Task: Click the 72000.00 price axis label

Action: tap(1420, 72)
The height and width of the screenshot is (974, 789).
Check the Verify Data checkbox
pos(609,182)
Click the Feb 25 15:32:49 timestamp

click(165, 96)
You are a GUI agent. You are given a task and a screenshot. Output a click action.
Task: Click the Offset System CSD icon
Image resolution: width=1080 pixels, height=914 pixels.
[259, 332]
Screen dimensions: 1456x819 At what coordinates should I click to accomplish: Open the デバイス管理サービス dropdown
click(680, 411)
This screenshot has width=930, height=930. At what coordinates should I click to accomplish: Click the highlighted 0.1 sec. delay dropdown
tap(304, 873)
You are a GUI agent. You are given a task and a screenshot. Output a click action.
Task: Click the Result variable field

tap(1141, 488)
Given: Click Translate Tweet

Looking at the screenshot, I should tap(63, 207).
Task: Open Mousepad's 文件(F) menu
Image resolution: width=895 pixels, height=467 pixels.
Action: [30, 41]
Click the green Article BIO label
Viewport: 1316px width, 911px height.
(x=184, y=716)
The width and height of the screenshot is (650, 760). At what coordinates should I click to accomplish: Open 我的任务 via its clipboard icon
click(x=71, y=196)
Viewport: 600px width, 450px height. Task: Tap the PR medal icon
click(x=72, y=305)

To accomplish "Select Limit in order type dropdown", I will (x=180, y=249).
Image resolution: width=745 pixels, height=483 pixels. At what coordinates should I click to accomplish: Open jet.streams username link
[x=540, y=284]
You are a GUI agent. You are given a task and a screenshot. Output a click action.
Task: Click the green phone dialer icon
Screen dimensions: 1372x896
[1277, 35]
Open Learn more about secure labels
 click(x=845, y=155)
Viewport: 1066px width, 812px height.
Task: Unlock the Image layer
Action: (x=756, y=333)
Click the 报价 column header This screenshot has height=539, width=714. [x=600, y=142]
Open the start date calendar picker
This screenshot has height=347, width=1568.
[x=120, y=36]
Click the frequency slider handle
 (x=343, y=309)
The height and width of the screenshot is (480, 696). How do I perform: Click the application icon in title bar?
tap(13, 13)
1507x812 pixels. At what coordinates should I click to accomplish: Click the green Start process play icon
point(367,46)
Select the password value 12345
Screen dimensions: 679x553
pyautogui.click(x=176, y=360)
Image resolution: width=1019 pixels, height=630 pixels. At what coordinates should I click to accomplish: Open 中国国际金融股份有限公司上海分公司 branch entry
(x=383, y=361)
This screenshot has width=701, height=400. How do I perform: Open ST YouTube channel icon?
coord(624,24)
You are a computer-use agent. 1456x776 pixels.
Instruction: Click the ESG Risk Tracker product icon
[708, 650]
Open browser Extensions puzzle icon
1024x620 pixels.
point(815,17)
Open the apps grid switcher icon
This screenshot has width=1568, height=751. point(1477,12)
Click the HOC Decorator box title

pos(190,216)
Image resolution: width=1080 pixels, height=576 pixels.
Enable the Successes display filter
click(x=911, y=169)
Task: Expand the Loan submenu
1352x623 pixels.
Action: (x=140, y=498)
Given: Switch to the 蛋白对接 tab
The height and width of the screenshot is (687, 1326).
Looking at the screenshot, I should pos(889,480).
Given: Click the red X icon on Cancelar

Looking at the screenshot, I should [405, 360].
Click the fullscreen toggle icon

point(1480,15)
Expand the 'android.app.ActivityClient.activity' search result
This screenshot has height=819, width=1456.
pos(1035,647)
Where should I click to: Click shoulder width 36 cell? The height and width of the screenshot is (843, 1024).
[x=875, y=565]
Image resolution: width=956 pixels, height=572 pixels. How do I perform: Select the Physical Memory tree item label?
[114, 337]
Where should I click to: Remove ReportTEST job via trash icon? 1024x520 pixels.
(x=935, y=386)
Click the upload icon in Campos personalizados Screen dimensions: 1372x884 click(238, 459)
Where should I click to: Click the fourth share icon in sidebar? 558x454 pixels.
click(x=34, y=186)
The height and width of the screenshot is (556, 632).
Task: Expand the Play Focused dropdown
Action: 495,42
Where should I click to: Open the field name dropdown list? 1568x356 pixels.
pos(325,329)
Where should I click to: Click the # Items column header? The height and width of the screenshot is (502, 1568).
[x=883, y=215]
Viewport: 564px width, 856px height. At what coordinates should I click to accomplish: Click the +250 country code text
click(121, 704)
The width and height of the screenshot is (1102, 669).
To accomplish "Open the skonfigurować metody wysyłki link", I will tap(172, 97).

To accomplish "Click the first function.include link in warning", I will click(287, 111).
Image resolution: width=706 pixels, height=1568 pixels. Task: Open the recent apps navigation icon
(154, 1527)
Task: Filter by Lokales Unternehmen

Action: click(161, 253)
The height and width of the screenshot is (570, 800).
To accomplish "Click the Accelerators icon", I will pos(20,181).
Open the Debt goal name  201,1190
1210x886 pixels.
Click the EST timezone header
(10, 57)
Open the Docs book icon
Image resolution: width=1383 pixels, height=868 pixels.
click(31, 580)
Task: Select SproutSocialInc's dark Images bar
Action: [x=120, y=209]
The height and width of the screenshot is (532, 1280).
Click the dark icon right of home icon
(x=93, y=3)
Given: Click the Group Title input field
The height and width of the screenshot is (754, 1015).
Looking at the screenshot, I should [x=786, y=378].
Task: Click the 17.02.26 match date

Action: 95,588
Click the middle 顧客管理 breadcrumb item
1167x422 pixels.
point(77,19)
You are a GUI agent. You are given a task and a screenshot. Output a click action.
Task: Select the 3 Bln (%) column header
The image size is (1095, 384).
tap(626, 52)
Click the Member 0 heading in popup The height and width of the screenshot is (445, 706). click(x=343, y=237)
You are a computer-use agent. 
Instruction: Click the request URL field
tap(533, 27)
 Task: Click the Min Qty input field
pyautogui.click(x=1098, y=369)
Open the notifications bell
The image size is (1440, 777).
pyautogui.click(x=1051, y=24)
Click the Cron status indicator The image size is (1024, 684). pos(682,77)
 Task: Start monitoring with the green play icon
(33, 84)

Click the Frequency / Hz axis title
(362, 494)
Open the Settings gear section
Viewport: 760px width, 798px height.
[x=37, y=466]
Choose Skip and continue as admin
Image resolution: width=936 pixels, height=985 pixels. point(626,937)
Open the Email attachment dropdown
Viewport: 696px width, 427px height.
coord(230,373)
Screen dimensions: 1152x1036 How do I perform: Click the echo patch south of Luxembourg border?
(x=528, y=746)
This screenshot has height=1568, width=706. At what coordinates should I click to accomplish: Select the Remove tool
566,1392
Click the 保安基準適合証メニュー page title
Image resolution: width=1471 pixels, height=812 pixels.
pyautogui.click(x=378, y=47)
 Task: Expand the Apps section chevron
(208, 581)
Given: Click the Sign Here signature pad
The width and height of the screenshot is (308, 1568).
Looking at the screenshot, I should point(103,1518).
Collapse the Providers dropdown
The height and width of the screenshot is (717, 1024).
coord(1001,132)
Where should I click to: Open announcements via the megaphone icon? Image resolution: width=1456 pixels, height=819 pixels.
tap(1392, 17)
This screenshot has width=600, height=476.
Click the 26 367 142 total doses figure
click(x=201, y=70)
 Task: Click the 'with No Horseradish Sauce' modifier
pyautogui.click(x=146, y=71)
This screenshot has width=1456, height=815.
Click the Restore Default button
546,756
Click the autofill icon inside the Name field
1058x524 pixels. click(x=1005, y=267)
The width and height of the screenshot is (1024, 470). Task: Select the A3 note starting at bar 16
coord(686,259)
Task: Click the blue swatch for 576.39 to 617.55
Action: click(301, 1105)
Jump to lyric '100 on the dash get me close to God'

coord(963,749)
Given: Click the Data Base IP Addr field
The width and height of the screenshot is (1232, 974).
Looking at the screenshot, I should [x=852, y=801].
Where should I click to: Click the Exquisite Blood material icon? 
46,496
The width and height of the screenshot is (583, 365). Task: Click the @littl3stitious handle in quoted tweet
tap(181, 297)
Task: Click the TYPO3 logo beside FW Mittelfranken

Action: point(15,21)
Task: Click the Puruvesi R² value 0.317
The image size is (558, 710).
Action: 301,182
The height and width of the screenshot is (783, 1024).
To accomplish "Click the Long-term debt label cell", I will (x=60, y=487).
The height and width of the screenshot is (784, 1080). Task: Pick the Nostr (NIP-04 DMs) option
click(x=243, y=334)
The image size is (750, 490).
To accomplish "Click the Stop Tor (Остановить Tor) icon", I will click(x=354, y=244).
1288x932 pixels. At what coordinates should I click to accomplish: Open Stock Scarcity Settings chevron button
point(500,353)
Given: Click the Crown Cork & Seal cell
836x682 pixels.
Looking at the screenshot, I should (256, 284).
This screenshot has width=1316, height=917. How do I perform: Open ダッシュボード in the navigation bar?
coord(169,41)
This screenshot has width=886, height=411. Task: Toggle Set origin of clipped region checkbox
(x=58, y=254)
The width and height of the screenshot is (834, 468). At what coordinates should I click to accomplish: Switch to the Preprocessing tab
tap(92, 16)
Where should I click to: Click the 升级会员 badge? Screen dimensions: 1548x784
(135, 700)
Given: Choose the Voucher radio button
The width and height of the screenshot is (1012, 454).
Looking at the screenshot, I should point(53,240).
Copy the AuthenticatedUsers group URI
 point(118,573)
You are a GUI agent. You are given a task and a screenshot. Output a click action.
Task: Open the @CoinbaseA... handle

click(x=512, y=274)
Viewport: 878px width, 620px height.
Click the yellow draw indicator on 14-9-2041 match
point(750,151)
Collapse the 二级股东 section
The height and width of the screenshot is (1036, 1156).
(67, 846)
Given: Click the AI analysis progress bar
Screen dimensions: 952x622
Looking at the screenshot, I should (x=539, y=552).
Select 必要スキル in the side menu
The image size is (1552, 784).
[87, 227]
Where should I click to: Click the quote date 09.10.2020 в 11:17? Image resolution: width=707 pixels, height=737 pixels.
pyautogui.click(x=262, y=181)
▬▬▬▬▬▬
**Exercise aim**
Pull out each line of the listing above that contains the word "Expand", counting only matches with the same uppercase and lowercase letters.

**Expected answer**
Task: Expand the Loan submenu
Expand the 'android.app.ActivityClient.activity' search result
Task: Expand the Play Focused dropdown
 Task: Expand the Apps section chevron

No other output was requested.